▶ Exercise a
Quote the kernel build results below from "User time (stddev)" to "a tiny notch.".

▶ Given passage
——
I ran 8 4-job kernel builds on before and after kernels, here are the
results:

                        1x4kernbench-3.5.0-rc3-next-20120619    1x4kernbench-3.5.0-rc3-next-20120619-00007-g594e750
Elapsed time                               273.95 (  +0.00%)                                      274.11 (  +0.06%)
Elapsed time (stddev)                        0.23 (  +0.00%)                                        0.20 (  -2.81%)
User time                                  463.38 (  +0.00%)                                      463.13 (  -0.05%)
User time (stddev)                           0.16 (  +0.00%)                                        0.23 (  +6.66%)
System time                                 49.36 (  +0.00%)                                       50.16 (  +1.60%)
System time (stddev)                         0.24 (  +0.00%)                                        0.26 (  +1.43%)

Walltime is unchanged, but system time went up a tiny notch.
——
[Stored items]
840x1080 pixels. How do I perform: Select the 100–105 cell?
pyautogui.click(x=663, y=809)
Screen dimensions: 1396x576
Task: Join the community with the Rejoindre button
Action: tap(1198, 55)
——
▶ Exercise b
Find each row above that contains the word "Select" and copy it out.

▶ Right answer a
User time (stddev)                           0.16 (  +0.00%)                                        0.23 (  +6.66%)
System time                                 49.36 (  +0.00%)                                       50.16 (  +1.60%)
System time (stddev)                         0.24 (  +0.00%)                                        0.26 (  +1.43%)

Walltime is unchanged, but system time went up a tiny notch.

▶ Right answer b
840x1080 pixels. How do I perform: Select the 100–105 cell?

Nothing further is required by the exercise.